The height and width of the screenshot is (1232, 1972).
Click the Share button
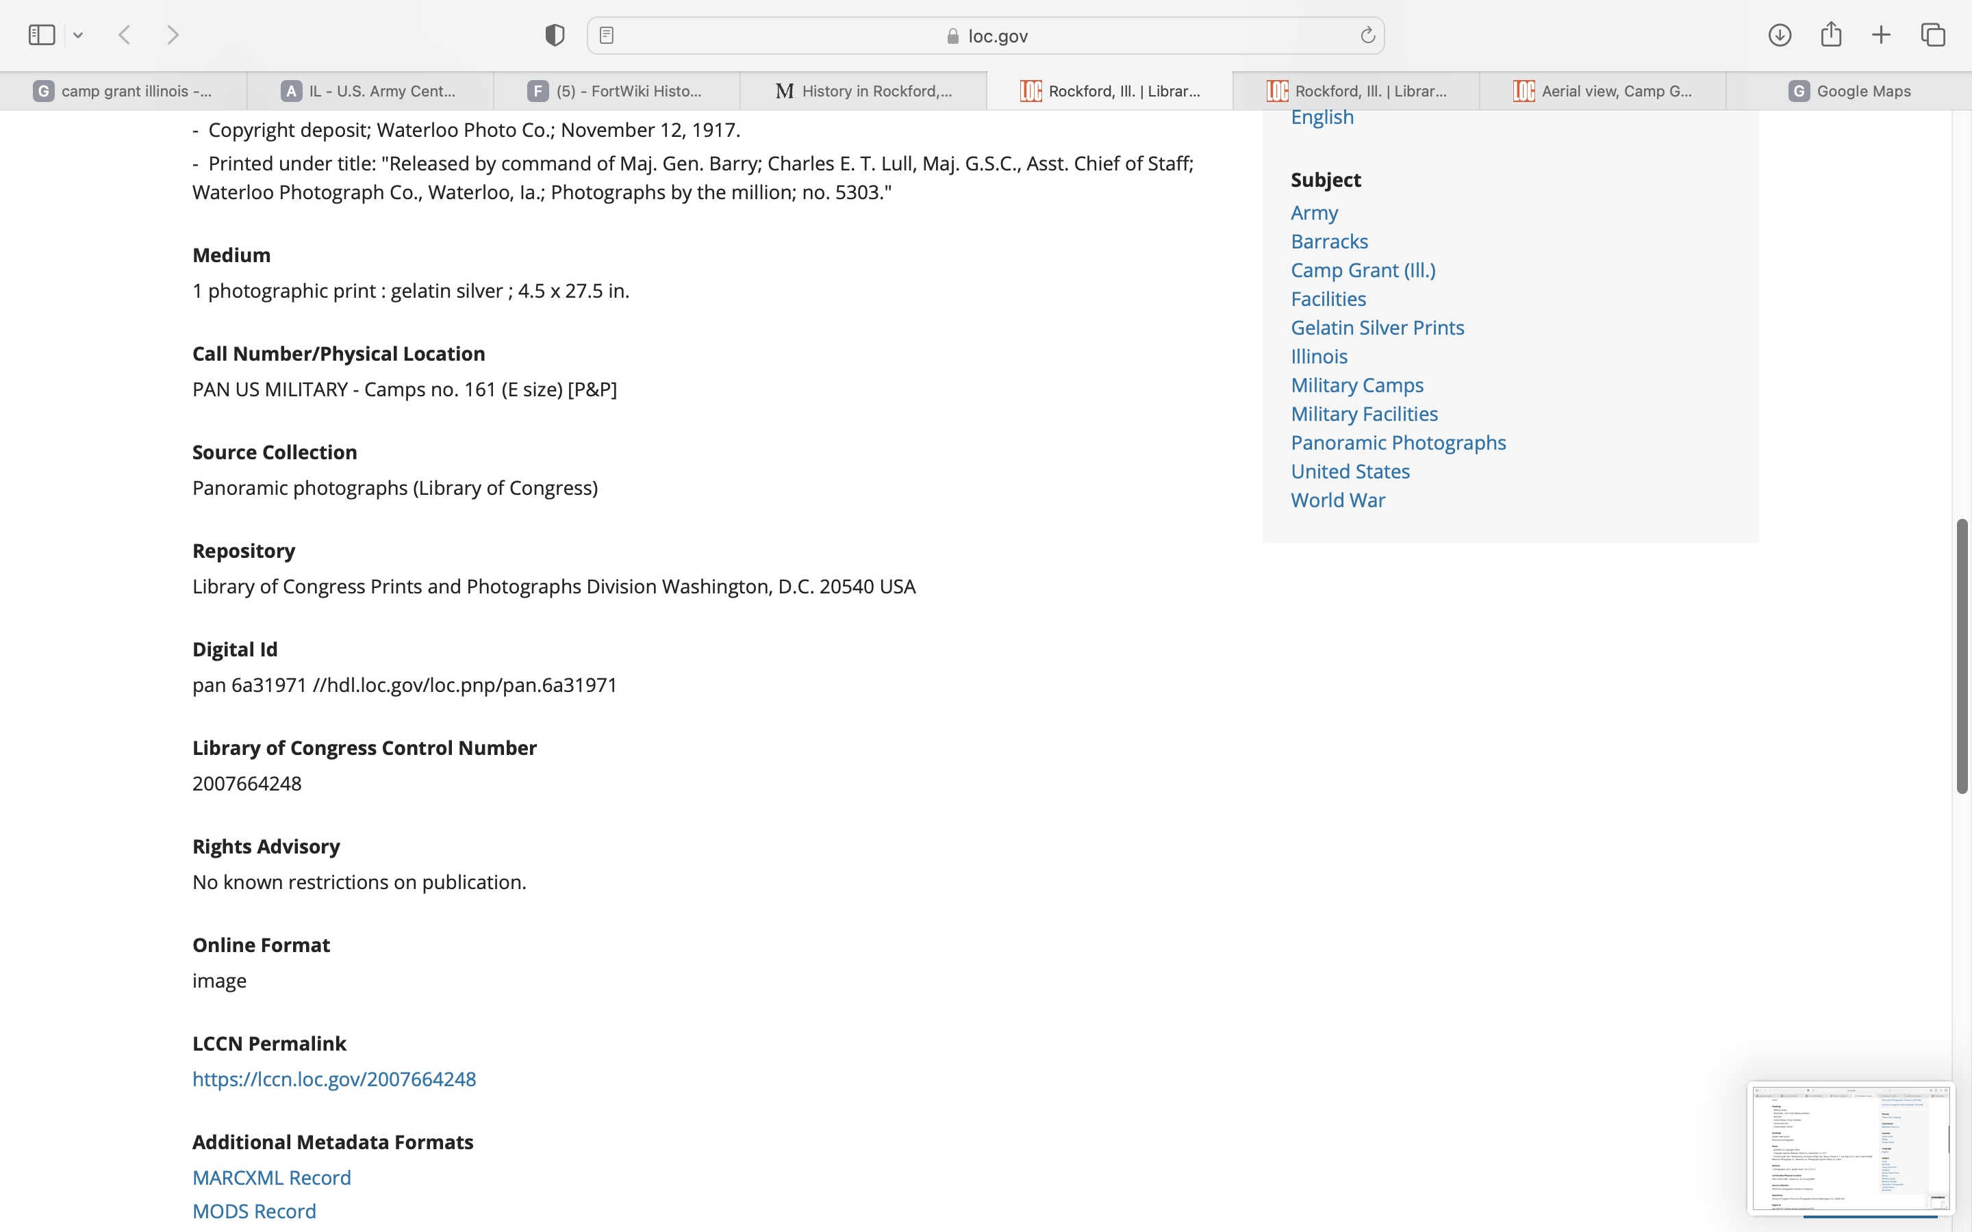coord(1831,35)
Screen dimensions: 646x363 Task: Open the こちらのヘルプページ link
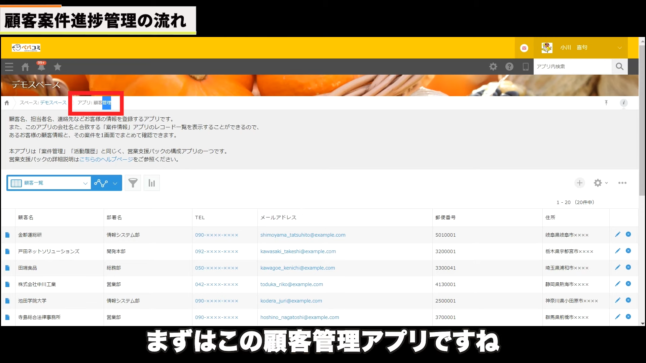pos(106,159)
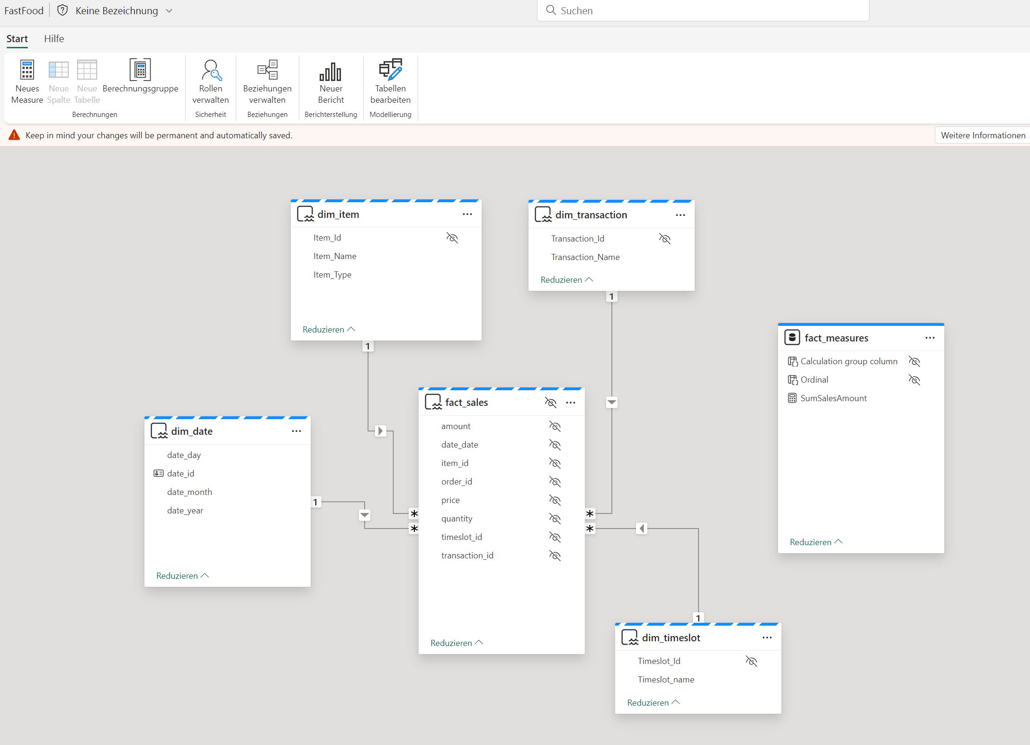Click Beziehungen verwalten icon
Image resolution: width=1030 pixels, height=745 pixels.
268,71
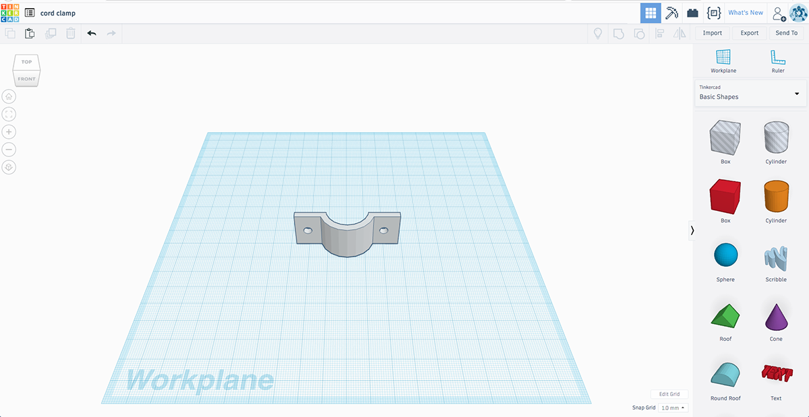
Task: Open the What's New link
Action: pos(746,13)
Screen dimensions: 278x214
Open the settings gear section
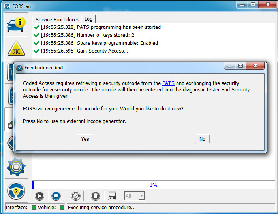tap(16, 167)
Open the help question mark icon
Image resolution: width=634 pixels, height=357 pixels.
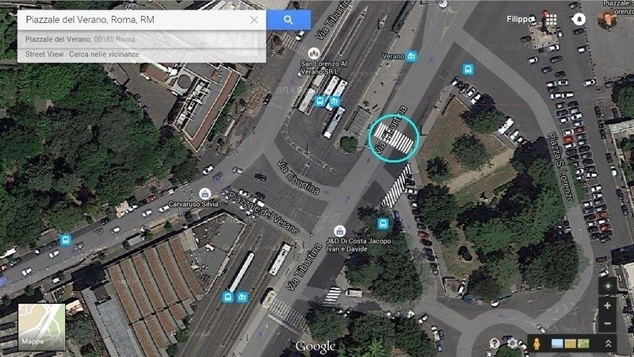tap(495, 344)
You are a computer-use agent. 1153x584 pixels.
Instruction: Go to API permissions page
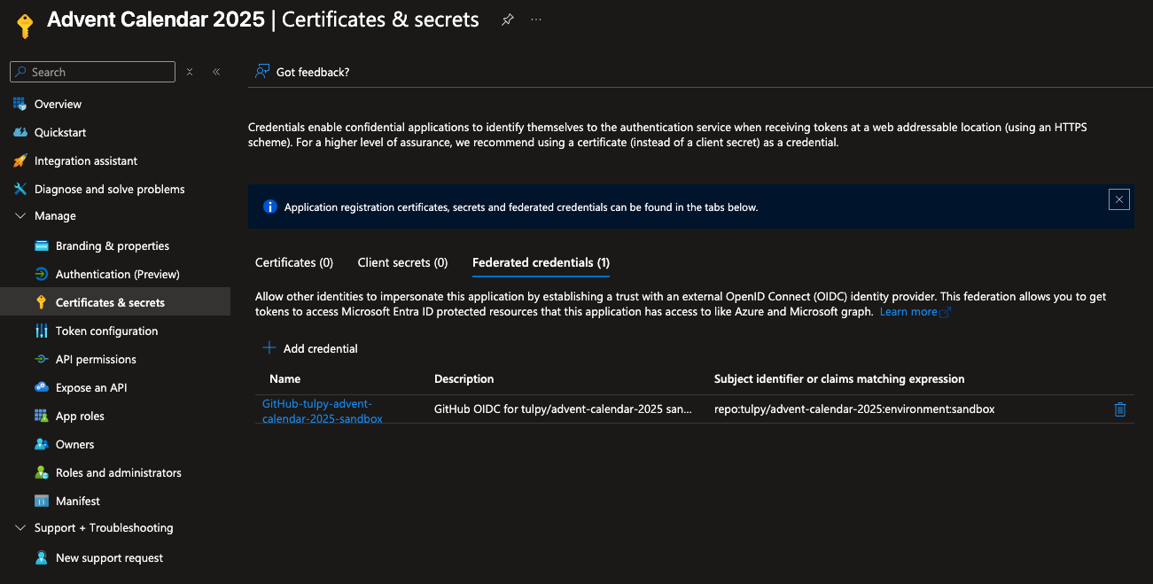[x=96, y=359]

## Description of the task
Could you put everything from the line containing "Open the help question mark icon" down to the end of the records into a two-column CSV with the headers command and location, one row per item to find, with its wording under command and its answer under location? Quote each field, turn line breaks into spaces, and leave the pictures out.

## Answer below
command,location
"Open the help question mark icon Image resolution: width=634 pixels, height=357 pixels.","tap(495, 344)"
"You are a computer-use agent. 1153x584 pixels. Instruction: Go to API permissions page","[x=96, y=359]"